研究结果不涉及传染性disease experts.
They point out that a stronger response from women to other vaccinations has been seen for years.
The reason?
Experts suspect that in women, particularly premenopausal women, the levels of estrogen help activate the immune response to illness and, therefore, to vaccines.
Men, on the other hand, have more testosterone, a hormone that can somewhat dampen or slow down the same response.
Simply put, women in general have a stronger response to vaccines because their bodies are quicker and stronger when it comes to activating what the vaccine introduces in the body.
“Infectious diseases in general are always about the immune response and not the bug,” saidDr. Larry Schlesinger, president and chief executive officer of the Texas Biomedical Research Institute in San Antonio.
“In women, there is an exuberant and stronger response [to many vaccines],” he told Healthline. “There’s actually a lot of science behind this.”
In the past, Schlesinger said, a stronger response in females has been seen and studied in vaccines for yellow fever, DPT, influenza, and other illnesses.
Schlesinger said estrogen encourages the body to produce more T-cells, the reactor cells that protect us, when a vaccine is introduced.
Thus, he said, we see the quicker and stronger response many women experience.
The challenge now is to share this information while not raising concerns or reasons to avoid the COVID-19 vaccine, experts say.
Dr. William Schaffner, infectious disease expert and professor in the division of infectious diseases at Vanderbilt University School of Medicine in Tennessee, told Healthline that this is “an understudied phenomenon” that’s been noticed for years.
He urges women to understand that a stronger response and temporary symptoms are not a reason to turn the vaccine away.
“COVID-19 is bad and it will put women into the ICU just as it does men,” Schaffner said.
Side effects to the vaccine, he added, “are transient and mostly gone in 24 hours.”
Schlesinger said that for many women, the vaccine is a “two-edged sword.”
On one side you have evidence that women get a robust antibody response to it, which, he said, “with COVID is exactly what we want.”
On the other side, he said, is the potential for a day or so of suffering.
朱丽安。哎呀,英里,一个领导author of the study and a medical officer in the CDC’s Immunization Safety Office, told Healthline that the study, which is part of the CDC’s ongoing tracking of the vaccines and their impact, should not sway anyone from taking a shot.

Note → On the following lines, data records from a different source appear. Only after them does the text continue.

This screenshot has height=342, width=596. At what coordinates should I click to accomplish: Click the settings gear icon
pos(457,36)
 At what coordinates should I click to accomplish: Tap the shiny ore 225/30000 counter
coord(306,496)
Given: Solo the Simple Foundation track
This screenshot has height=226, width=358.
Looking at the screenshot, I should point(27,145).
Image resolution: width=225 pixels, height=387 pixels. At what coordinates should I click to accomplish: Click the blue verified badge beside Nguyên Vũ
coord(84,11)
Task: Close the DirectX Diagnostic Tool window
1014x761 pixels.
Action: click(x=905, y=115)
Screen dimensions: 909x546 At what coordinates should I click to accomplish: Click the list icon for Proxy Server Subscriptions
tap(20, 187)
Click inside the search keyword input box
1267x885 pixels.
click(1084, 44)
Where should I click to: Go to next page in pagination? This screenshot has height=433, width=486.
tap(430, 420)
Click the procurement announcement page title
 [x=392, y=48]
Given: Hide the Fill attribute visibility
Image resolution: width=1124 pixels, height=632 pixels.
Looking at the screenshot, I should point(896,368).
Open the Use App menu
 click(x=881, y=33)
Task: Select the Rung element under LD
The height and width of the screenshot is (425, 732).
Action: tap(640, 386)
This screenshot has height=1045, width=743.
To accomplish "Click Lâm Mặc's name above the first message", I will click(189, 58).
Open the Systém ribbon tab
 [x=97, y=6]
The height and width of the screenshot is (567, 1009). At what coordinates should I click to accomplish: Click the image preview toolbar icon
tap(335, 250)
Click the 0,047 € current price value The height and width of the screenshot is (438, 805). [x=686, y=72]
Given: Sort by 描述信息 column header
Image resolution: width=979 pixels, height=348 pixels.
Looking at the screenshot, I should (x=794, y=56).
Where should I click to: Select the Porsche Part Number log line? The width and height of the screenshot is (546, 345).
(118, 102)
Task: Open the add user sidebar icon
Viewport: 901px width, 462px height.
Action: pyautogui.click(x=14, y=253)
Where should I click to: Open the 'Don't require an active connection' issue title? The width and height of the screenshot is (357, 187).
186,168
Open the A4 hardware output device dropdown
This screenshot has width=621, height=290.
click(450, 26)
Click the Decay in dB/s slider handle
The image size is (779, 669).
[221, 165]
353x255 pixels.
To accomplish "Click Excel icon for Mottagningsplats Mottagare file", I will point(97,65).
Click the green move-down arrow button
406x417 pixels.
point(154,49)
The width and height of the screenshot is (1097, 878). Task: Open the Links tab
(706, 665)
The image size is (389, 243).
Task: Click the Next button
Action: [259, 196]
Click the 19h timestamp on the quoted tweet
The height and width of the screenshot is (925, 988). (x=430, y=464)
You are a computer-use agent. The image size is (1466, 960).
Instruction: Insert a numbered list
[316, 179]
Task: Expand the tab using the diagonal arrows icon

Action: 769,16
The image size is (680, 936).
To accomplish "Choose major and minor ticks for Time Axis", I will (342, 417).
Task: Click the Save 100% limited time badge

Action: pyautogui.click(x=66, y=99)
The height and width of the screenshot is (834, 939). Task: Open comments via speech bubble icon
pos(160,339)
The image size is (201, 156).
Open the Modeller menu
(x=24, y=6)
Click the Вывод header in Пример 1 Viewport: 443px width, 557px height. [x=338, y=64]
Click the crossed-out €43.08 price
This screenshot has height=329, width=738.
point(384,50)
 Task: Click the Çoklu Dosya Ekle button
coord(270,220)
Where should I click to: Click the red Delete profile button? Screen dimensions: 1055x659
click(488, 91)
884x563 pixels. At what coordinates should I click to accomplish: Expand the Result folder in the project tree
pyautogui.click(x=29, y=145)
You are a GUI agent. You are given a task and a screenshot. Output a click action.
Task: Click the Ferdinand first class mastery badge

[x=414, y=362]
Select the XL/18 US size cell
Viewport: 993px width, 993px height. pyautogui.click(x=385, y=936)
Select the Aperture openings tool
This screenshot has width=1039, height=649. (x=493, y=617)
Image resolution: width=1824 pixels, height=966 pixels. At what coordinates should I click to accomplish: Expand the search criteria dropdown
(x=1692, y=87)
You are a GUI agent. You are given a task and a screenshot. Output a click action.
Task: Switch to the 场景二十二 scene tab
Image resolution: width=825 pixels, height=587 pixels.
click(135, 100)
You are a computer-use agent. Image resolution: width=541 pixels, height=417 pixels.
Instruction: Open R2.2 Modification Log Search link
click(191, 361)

“COVID-19 disease can cause serious complications and even death, and vaccination is an important prevention tool to prevent disease and complications,” she said. “COVID-19 vaccines will help society return to normal.”
Schaffner agreed.
“Roll up those sleeves,” he said. “[These vaccines] are effective and we need them for our short-term goals (of getting somewhat back to normal) as well as for our long-time protection.”
Blomgren said even with the difference in her reaction compared to her husband, she’d not hesitate to be vaccinated.
“I was never concerned,” she said. “It’s just what I had to go through to get to where I am now, and to help get us to where we all need to be.”